L’équilibre et l’esprit général de ce long propos m’ont plu et m’ont poussé à le partager autrement que sur Facebook : René m’a permis de le faire.

 » Il y a loin de la libre expression des opinions politiques au dévoiement du débat présidentiel.

En quelques mois le polémiste Eric Zemmour s’est imposé dans le paysage politique Français. Et partant dans le paysage médiatique. Les derniers sondages le créditent de 11% d’intentions de vote, s’il était au printemps prochain candidat à la présidentielle, ce qui le situe immédiatement derrière Emmanuel Macron et Marine le Pen. Son dernier ouvrage est en tête des ventes dans de nombreuses librairies. Son face à face du 23 septembre dernier avec Jean-Luc Mélenchon a été suivi par près de quatre millions de Français. D’évidence une frange de l’électorat se reconnaît dans ses analyses et propos, même les plus outranciers. Sauf que dénoncer l’immigration et la présence de l’islam en France comme la cause principale de tous nos maux sans dire comment on pourrait interdire à quelques millions de nos compatriotes, aussi français que lui, de vivre leur religion conformément à la loi, constitue un détournement irresponsable et potentiellement dangereux du débat démocratique. Il y a donc imposture.

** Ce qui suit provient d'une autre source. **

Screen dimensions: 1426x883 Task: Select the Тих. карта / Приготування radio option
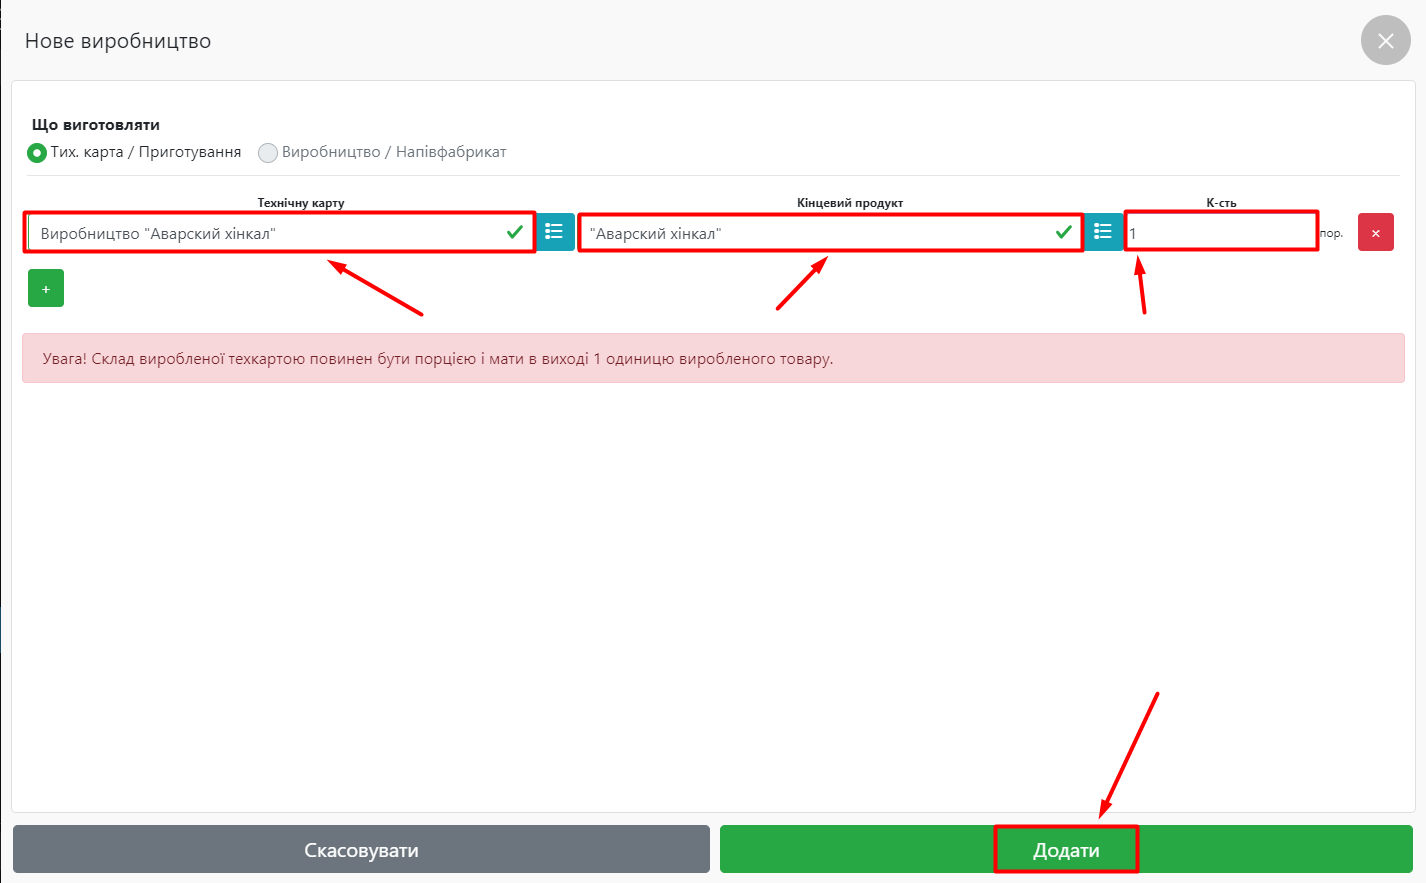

Eric Zemmour exprime, d’évidence, ce que pensent nombre de Français

« Le bon sens près de chez vous » chacun se souvient de ce slogan publicitaire qui fut, quatre décennies durant, celui d’une grande banque française. Efficace et démagogique à la fois. Car si le bon sens était la voie de la raison, il y a longtemps que cela se saurait. Outre que le débat démocratique fait partie de notre ADN républicain, les périodes pré-électorales ont naturellement vocation à permettre la libre expression et confrontation des idées, des projets politiques et, nous l’oublions trop, des « visions » que chacun de nous peut nourrir pour l’avenir de son pays dans un monde bouleversé. A condition que le débat « à la loyale » sensé éclairer demain nos choix citoyens, ne soit pas détourné, pollué, au nom d’un prétendu bon sens.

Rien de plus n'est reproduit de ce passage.